▶ **Task description**
Transcribe the complete listing exactly.

▶ **Data for review**
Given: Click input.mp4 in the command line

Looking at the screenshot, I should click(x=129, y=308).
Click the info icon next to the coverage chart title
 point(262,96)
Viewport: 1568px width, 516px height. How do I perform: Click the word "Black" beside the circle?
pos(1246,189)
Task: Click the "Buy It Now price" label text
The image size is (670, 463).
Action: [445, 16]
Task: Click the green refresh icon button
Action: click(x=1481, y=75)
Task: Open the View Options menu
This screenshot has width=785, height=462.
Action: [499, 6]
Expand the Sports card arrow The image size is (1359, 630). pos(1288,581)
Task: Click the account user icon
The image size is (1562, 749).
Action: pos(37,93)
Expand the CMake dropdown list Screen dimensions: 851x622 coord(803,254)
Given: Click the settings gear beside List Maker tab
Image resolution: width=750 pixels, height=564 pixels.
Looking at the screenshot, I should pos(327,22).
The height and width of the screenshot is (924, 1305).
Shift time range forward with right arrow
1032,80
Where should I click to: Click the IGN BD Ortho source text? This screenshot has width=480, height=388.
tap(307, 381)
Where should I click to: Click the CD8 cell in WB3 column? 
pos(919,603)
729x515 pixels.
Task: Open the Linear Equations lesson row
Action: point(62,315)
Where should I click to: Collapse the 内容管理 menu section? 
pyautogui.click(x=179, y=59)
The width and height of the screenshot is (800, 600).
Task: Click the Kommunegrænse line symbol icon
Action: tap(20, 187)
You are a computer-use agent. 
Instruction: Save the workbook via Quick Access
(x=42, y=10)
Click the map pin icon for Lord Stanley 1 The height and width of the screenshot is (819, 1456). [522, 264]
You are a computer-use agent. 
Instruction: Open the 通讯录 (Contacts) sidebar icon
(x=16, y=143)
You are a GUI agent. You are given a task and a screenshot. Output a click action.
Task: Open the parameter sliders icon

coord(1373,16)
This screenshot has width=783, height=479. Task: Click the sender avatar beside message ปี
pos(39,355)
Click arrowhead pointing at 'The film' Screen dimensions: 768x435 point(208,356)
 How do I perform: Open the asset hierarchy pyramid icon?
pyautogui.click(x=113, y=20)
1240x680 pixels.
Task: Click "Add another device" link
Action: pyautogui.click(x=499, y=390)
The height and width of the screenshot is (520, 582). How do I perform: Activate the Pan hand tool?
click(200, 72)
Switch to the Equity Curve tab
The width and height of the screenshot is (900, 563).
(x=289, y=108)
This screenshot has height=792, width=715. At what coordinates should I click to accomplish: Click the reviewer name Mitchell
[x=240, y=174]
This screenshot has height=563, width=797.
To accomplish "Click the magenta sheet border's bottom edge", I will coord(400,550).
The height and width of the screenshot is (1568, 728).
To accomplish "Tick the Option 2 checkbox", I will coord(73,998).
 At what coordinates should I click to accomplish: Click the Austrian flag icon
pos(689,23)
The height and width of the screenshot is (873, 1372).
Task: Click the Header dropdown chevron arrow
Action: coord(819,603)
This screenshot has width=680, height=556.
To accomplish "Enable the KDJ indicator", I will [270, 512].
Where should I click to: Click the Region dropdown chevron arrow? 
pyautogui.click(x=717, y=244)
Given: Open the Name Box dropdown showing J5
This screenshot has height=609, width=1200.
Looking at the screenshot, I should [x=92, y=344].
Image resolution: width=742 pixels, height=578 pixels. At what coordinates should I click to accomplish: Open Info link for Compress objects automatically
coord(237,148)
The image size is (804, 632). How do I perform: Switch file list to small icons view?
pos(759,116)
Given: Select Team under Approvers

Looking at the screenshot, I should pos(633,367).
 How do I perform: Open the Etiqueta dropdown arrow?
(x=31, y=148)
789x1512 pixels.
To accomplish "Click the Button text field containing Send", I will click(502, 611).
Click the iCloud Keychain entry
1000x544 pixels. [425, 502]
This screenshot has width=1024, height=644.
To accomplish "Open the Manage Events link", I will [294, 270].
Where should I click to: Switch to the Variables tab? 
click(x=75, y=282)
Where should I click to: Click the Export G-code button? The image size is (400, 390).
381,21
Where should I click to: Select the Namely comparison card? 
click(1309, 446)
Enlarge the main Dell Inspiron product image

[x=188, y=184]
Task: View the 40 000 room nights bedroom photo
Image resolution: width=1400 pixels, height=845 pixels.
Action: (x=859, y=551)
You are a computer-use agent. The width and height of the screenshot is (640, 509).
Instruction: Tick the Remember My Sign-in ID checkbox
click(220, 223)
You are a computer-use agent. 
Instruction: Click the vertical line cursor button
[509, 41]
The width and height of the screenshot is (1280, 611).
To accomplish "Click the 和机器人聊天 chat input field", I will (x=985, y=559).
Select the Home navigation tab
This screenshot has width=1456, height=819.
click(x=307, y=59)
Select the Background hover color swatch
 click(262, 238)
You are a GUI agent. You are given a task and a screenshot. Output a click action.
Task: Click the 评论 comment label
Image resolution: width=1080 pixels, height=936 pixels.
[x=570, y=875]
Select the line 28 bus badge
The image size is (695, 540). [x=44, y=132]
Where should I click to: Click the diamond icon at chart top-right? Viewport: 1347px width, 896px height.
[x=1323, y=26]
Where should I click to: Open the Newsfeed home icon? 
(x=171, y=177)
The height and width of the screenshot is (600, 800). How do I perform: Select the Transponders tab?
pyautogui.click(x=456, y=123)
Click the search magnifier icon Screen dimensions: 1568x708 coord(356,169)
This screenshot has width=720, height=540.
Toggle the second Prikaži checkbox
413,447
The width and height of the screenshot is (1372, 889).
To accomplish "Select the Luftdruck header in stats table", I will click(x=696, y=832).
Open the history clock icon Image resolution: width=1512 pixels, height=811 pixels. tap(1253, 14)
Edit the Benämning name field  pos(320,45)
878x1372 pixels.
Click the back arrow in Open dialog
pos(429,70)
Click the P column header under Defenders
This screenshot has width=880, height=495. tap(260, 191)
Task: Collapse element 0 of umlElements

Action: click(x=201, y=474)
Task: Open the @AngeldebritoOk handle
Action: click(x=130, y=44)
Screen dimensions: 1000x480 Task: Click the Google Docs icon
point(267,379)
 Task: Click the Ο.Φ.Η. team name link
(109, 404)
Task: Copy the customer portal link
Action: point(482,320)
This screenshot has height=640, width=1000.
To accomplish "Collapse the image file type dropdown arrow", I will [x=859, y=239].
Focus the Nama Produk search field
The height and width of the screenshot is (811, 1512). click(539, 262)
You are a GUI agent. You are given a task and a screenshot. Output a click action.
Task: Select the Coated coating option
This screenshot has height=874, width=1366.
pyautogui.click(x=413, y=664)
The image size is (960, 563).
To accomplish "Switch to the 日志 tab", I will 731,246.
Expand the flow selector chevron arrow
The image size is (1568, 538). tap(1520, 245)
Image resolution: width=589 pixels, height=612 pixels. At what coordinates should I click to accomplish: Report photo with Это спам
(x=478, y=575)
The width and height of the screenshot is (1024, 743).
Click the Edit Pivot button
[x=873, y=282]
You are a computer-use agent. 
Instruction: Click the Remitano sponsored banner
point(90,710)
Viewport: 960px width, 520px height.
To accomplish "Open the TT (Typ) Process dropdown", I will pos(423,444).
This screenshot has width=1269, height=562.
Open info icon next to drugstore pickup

▶ **Answer**
Given: Click input.mp4 in the command line

Looking at the screenshot, I should click(x=129, y=308).
Click the info icon next to the coverage chart title
 point(262,96)
Viewport: 1568px width, 516px height. How do I perform: Click the word "Black" beside the circle?
pos(1246,189)
Task: Click the "Buy It Now price" label text
The image size is (670, 463).
Action: [445, 16]
Task: Click the green refresh icon button
Action: click(x=1481, y=75)
Task: Open the View Options menu
This screenshot has width=785, height=462.
Action: [499, 6]
Expand the Sports card arrow The image size is (1359, 630). pos(1288,581)
Task: Click the account user icon
The image size is (1562, 749).
Action: pos(37,93)
Expand the CMake dropdown list Screen dimensions: 851x622 coord(803,254)
Given: Click the settings gear beside List Maker tab
Image resolution: width=750 pixels, height=564 pixels.
Looking at the screenshot, I should pos(327,22).
The height and width of the screenshot is (924, 1305).
Shift time range forward with right arrow
1032,80
Where should I click to: Click the IGN BD Ortho source text? This screenshot has width=480, height=388.
tap(307, 381)
Where should I click to: Click the CD8 cell in WB3 column? 
pos(919,603)
729x515 pixels.
Task: Open the Linear Equations lesson row
Action: point(62,315)
Where should I click to: Collapse the 内容管理 menu section? 
pyautogui.click(x=179, y=59)
The width and height of the screenshot is (800, 600).
Task: Click the Kommunegrænse line symbol icon
Action: tap(20, 187)
You are a computer-use agent. 
Instruction: Save the workbook via Quick Access
(x=42, y=10)
Click the map pin icon for Lord Stanley 1 The height and width of the screenshot is (819, 1456). [522, 264]
You are a computer-use agent. 
Instruction: Open the 通讯录 (Contacts) sidebar icon
(x=16, y=143)
You are a GUI agent. You are given a task and a screenshot. Output a click action.
Task: Open the parameter sliders icon

coord(1373,16)
This screenshot has width=783, height=479. Task: Click the sender avatar beside message ปี
pos(39,355)
Click arrowhead pointing at 'The film' Screen dimensions: 768x435 point(208,356)
 How do I perform: Open the asset hierarchy pyramid icon?
pyautogui.click(x=113, y=20)
1240x680 pixels.
Task: Click "Add another device" link
Action: pyautogui.click(x=499, y=390)
The height and width of the screenshot is (520, 582). How do I perform: Activate the Pan hand tool?
click(200, 72)
Switch to the Equity Curve tab
The width and height of the screenshot is (900, 563).
(x=289, y=108)
This screenshot has height=792, width=715. At what coordinates should I click to accomplish: Click the reviewer name Mitchell
[x=240, y=174]
This screenshot has height=563, width=797.
To accomplish "Click the magenta sheet border's bottom edge", I will coord(400,550).
The height and width of the screenshot is (1568, 728).
To accomplish "Tick the Option 2 checkbox", I will coord(73,998).
 At what coordinates should I click to accomplish: Click the Austrian flag icon
pos(689,23)
The height and width of the screenshot is (873, 1372).
Task: Click the Header dropdown chevron arrow
Action: coord(819,603)
This screenshot has width=680, height=556.
To accomplish "Enable the KDJ indicator", I will [270, 512].
Where should I click to: Click the Region dropdown chevron arrow? 
pyautogui.click(x=717, y=244)
Given: Open the Name Box dropdown showing J5
This screenshot has height=609, width=1200.
Looking at the screenshot, I should [x=92, y=344].
Image resolution: width=742 pixels, height=578 pixels. At what coordinates should I click to accomplish: Open Info link for Compress objects automatically
coord(237,148)
The image size is (804, 632). How do I perform: Switch file list to small icons view?
pos(759,116)
Given: Select Team under Approvers

Looking at the screenshot, I should pos(633,367).
 How do I perform: Open the Etiqueta dropdown arrow?
(x=31, y=148)
789x1512 pixels.
To accomplish "Click the Button text field containing Send", I will click(502, 611).
Click the iCloud Keychain entry
1000x544 pixels. [425, 502]
This screenshot has width=1024, height=644.
To accomplish "Open the Manage Events link", I will [294, 270].
Where should I click to: Switch to the Variables tab? 
click(x=75, y=282)
Where should I click to: Click the Export G-code button? The image size is (400, 390).
381,21
Where should I click to: Select the Namely comparison card? 
click(1309, 446)
Enlarge the main Dell Inspiron product image

[x=188, y=184]
Task: View the 40 000 room nights bedroom photo
Image resolution: width=1400 pixels, height=845 pixels.
Action: (x=859, y=551)
You are a computer-use agent. The width and height of the screenshot is (640, 509).
Instruction: Tick the Remember My Sign-in ID checkbox
click(220, 223)
You are a computer-use agent. 
Instruction: Click the vertical line cursor button
[509, 41]
The width and height of the screenshot is (1280, 611).
To accomplish "Click the 和机器人聊天 chat input field", I will (x=985, y=559).
Select the Home navigation tab
This screenshot has width=1456, height=819.
click(x=307, y=59)
Select the Background hover color swatch
 click(262, 238)
You are a GUI agent. You are given a task and a screenshot. Output a click action.
Task: Click the 评论 comment label
Image resolution: width=1080 pixels, height=936 pixels.
[x=570, y=875]
Select the line 28 bus badge
The image size is (695, 540). [x=44, y=132]
Where should I click to: Click the diamond icon at chart top-right? Viewport: 1347px width, 896px height.
[x=1323, y=26]
Where should I click to: Open the Newsfeed home icon? 
(x=171, y=177)
The height and width of the screenshot is (600, 800). How do I perform: Select the Transponders tab?
pyautogui.click(x=456, y=123)
Click the search magnifier icon Screen dimensions: 1568x708 coord(356,169)
This screenshot has width=720, height=540.
Toggle the second Prikaži checkbox
413,447
The width and height of the screenshot is (1372, 889).
To accomplish "Select the Luftdruck header in stats table", I will click(x=696, y=832).
Open the history clock icon Image resolution: width=1512 pixels, height=811 pixels. tap(1253, 14)
Edit the Benämning name field  pos(320,45)
878x1372 pixels.
Click the back arrow in Open dialog
pos(429,70)
Click the P column header under Defenders
This screenshot has width=880, height=495. tap(260, 191)
Task: Collapse element 0 of umlElements

Action: click(x=201, y=474)
Task: Open the @AngeldebritoOk handle
Action: click(x=130, y=44)
Screen dimensions: 1000x480 Task: Click the Google Docs icon
point(267,379)
 Task: Click the Ο.Φ.Η. team name link
(109, 404)
Task: Copy the customer portal link
Action: point(482,320)
This screenshot has height=640, width=1000.
To accomplish "Collapse the image file type dropdown arrow", I will [x=859, y=239].
Focus the Nama Produk search field
The height and width of the screenshot is (811, 1512). click(539, 262)
You are a GUI agent. You are given a task and a screenshot. Output a click action.
Task: Select the Coated coating option
This screenshot has height=874, width=1366.
pyautogui.click(x=413, y=664)
The image size is (960, 563).
To accomplish "Switch to the 日志 tab", I will 731,246.
Expand the flow selector chevron arrow
The image size is (1568, 538). tap(1520, 245)
Image resolution: width=589 pixels, height=612 pixels. At what coordinates should I click to accomplish: Report photo with Это спам
(x=478, y=575)
The width and height of the screenshot is (1024, 743).
Click the Edit Pivot button
[x=873, y=282]
You are a computer-use agent. 
Instruction: Click the Remitano sponsored banner
point(90,710)
Viewport: 960px width, 520px height.
To accomplish "Open the TT (Typ) Process dropdown", I will pos(423,444).
This screenshot has width=1269, height=562.
Open info icon next to drugstore pickup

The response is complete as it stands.